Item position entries
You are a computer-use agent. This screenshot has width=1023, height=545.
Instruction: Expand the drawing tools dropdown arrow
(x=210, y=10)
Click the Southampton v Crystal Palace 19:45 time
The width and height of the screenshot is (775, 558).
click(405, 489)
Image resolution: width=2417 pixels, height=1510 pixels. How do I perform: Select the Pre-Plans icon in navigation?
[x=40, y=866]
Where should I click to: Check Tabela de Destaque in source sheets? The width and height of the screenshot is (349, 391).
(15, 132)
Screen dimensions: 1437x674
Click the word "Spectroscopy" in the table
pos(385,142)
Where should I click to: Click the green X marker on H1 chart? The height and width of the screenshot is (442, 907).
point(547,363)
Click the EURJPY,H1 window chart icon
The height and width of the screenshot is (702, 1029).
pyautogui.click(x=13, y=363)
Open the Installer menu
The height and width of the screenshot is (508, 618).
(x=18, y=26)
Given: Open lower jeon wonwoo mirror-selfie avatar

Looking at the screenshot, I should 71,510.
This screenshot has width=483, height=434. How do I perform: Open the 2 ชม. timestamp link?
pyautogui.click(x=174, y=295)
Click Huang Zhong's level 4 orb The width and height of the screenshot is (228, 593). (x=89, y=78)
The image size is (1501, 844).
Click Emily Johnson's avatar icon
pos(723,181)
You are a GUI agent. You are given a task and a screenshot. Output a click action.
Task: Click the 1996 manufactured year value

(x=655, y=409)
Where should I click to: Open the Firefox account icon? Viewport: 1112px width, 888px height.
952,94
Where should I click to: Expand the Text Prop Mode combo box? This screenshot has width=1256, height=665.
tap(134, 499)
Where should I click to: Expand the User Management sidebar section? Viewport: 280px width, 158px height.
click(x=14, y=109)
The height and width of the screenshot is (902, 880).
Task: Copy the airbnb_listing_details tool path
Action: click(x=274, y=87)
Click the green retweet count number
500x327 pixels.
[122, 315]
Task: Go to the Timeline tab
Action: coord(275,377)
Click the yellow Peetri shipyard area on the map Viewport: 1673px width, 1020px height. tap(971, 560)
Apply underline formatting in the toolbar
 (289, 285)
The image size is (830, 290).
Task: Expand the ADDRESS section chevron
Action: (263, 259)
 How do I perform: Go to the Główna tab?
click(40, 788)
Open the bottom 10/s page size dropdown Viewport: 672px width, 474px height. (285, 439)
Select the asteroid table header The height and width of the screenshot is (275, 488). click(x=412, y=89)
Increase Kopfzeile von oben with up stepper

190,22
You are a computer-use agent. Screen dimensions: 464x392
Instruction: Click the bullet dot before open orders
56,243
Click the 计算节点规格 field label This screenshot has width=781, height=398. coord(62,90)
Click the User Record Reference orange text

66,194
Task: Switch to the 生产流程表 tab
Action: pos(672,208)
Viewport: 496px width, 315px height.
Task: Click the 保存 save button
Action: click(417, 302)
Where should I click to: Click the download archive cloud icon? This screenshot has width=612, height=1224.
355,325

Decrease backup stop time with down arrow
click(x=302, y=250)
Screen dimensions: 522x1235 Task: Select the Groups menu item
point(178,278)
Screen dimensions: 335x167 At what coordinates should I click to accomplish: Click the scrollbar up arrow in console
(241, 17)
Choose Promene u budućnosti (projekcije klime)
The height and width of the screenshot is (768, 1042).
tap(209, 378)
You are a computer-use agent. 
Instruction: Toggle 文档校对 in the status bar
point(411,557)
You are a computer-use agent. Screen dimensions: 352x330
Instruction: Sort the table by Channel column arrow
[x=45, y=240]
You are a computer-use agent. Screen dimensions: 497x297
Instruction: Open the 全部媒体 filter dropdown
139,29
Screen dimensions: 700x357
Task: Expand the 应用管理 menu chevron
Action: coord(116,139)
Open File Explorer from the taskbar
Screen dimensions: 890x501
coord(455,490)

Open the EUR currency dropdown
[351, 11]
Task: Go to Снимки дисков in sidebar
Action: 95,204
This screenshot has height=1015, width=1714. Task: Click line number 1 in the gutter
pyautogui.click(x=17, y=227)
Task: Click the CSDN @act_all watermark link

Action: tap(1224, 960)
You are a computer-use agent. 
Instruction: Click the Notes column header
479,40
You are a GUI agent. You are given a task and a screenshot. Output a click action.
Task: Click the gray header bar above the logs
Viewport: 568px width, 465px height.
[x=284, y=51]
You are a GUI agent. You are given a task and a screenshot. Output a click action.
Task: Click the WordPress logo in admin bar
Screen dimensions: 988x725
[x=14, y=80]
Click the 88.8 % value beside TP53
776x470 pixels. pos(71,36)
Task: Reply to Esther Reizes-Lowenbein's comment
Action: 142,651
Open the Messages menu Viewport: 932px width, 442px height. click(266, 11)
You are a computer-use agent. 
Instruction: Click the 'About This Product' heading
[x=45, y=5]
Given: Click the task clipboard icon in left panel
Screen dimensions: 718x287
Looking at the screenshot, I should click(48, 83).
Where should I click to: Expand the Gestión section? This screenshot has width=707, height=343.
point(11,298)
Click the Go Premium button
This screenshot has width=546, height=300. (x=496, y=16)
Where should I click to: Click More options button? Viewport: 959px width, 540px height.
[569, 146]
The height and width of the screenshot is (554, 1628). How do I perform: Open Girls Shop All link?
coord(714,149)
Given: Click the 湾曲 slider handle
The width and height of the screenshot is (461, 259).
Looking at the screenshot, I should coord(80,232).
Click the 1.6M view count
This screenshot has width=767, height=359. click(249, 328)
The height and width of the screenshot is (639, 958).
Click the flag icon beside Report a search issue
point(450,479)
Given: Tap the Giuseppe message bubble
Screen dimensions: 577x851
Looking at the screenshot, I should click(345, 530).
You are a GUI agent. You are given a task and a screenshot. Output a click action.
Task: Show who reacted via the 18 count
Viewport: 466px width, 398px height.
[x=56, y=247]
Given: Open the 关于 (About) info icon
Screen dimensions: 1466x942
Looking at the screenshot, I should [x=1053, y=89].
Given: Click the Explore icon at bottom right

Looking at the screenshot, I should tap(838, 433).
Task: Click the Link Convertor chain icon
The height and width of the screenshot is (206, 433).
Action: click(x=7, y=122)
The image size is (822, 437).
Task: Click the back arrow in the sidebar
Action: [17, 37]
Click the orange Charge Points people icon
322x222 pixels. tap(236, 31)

YOUR GOAL: Rewrite the material above, replacing "Where should I click to" with "Where do I click to" wherever it occurs and leaving everything else untouched.

THE ANSWER:
You are a computer-use agent. This screenshot has width=1023, height=545.
Instruction: Expand the drawing tools dropdown arrow
(x=210, y=10)
Click the Southampton v Crystal Palace 19:45 time
The width and height of the screenshot is (775, 558).
click(405, 489)
Image resolution: width=2417 pixels, height=1510 pixels. How do I perform: Select the Pre-Plans icon in navigation?
[x=40, y=866]
Where do I click to: Check Tabela de Destaque in source sheets? The width and height of the screenshot is (349, 391).
(15, 132)
Screen dimensions: 1437x674
Click the word "Spectroscopy" in the table
pos(385,142)
Where do I click to: Click the green X marker on H1 chart? The height and width of the screenshot is (442, 907).
point(547,363)
Click the EURJPY,H1 window chart icon
The height and width of the screenshot is (702, 1029).
pyautogui.click(x=13, y=363)
Open the Installer menu
The height and width of the screenshot is (508, 618).
(x=18, y=26)
Given: Open lower jeon wonwoo mirror-selfie avatar

Looking at the screenshot, I should 71,510.
This screenshot has width=483, height=434. How do I perform: Open the 2 ชม. timestamp link?
pyautogui.click(x=174, y=295)
Click Huang Zhong's level 4 orb The width and height of the screenshot is (228, 593). (x=89, y=78)
The image size is (1501, 844).
Click Emily Johnson's avatar icon
pos(723,181)
You are a GUI agent. You are given a task and a screenshot. Output a click action.
Task: Click the 1996 manufactured year value

(x=655, y=409)
Where do I click to: Open the Firefox account icon? Viewport: 1112px width, 888px height.
952,94
Where do I click to: Expand the Text Prop Mode combo box? This screenshot has width=1256, height=665.
tap(134, 499)
Where do I click to: Expand the User Management sidebar section? Viewport: 280px width, 158px height.
click(x=14, y=109)
The height and width of the screenshot is (902, 880).
Task: Copy the airbnb_listing_details tool path
Action: click(x=274, y=87)
Click the green retweet count number
500x327 pixels.
[122, 315]
Task: Go to the Timeline tab
Action: coord(275,377)
Click the yellow Peetri shipyard area on the map Viewport: 1673px width, 1020px height. tap(971, 560)
Apply underline formatting in the toolbar
 (289, 285)
The image size is (830, 290).
Task: Expand the ADDRESS section chevron
Action: (263, 259)
 How do I perform: Go to the Główna tab?
click(40, 788)
Open the bottom 10/s page size dropdown Viewport: 672px width, 474px height. (285, 439)
Select the asteroid table header The height and width of the screenshot is (275, 488). click(x=412, y=89)
Increase Kopfzeile von oben with up stepper

190,22
You are a computer-use agent. Screen dimensions: 464x392
Instruction: Click the bullet dot before open orders
56,243
Click the 计算节点规格 field label This screenshot has width=781, height=398. coord(62,90)
Click the User Record Reference orange text

66,194
Task: Switch to the 生产流程表 tab
Action: pos(672,208)
Viewport: 496px width, 315px height.
Task: Click the 保存 save button
Action: click(417, 302)
Where do I click to: Click the download archive cloud icon? This screenshot has width=612, height=1224.
355,325

Decrease backup stop time with down arrow
click(x=302, y=250)
Screen dimensions: 522x1235 Task: Select the Groups menu item
point(178,278)
Screen dimensions: 335x167 At what coordinates should I click to accomplish: Click the scrollbar up arrow in console
(241, 17)
Choose Promene u budućnosti (projekcije klime)
The height and width of the screenshot is (768, 1042).
tap(209, 378)
You are a computer-use agent. 
Instruction: Toggle 文档校对 in the status bar
point(411,557)
You are a computer-use agent. Screen dimensions: 352x330
Instruction: Sort the table by Channel column arrow
[x=45, y=240]
You are a computer-use agent. Screen dimensions: 497x297
Instruction: Open the 全部媒体 filter dropdown
139,29
Screen dimensions: 700x357
Task: Expand the 应用管理 menu chevron
Action: coord(116,139)
Open File Explorer from the taskbar
Screen dimensions: 890x501
coord(455,490)

Open the EUR currency dropdown
[351, 11]
Task: Go to Снимки дисков in sidebar
Action: 95,204
This screenshot has height=1015, width=1714. Task: Click line number 1 in the gutter
pyautogui.click(x=17, y=227)
Task: Click the CSDN @act_all watermark link

Action: tap(1224, 960)
You are a computer-use agent. 
Instruction: Click the Notes column header
479,40
You are a GUI agent. You are given a task and a screenshot. Output a click action.
Task: Click the gray header bar above the logs
Viewport: 568px width, 465px height.
[x=284, y=51]
You are a GUI agent. You are given a task and a screenshot. Output a click action.
Task: Click the WordPress logo in admin bar
Screen dimensions: 988x725
[x=14, y=80]
Click the 88.8 % value beside TP53
776x470 pixels. pos(71,36)
Task: Reply to Esther Reizes-Lowenbein's comment
Action: 142,651
Open the Messages menu Viewport: 932px width, 442px height. click(266, 11)
You are a computer-use agent. 
Instruction: Click the 'About This Product' heading
[x=45, y=5]
Given: Click the task clipboard icon in left panel
Screen dimensions: 718x287
Looking at the screenshot, I should click(48, 83).
Where do I click to: Expand the Gestión section? This screenshot has width=707, height=343.
point(11,298)
Click the Go Premium button
This screenshot has width=546, height=300. (x=496, y=16)
Where do I click to: Click More options button? Viewport: 959px width, 540px height.
[569, 146]
The height and width of the screenshot is (554, 1628). How do I perform: Open Girls Shop All link?
coord(714,149)
Given: Click the 湾曲 slider handle
The width and height of the screenshot is (461, 259).
Looking at the screenshot, I should coord(80,232).
Click the 1.6M view count
This screenshot has width=767, height=359. click(249, 328)
The height and width of the screenshot is (639, 958).
Click the flag icon beside Report a search issue
point(450,479)
Given: Tap the Giuseppe message bubble
Screen dimensions: 577x851
Looking at the screenshot, I should click(345, 530).
You are a GUI agent. You are given a task and a screenshot. Output a click action.
Task: Show who reacted via the 18 count
Viewport: 466px width, 398px height.
[x=56, y=247]
Given: Open the 关于 (About) info icon
Screen dimensions: 1466x942
Looking at the screenshot, I should [x=1053, y=89].
Given: Click the Explore icon at bottom right

Looking at the screenshot, I should tap(838, 433).
Task: Click the Link Convertor chain icon
The height and width of the screenshot is (206, 433).
Action: click(x=7, y=122)
The image size is (822, 437).
Task: Click the back arrow in the sidebar
Action: [17, 37]
Click the orange Charge Points people icon
322x222 pixels. tap(236, 31)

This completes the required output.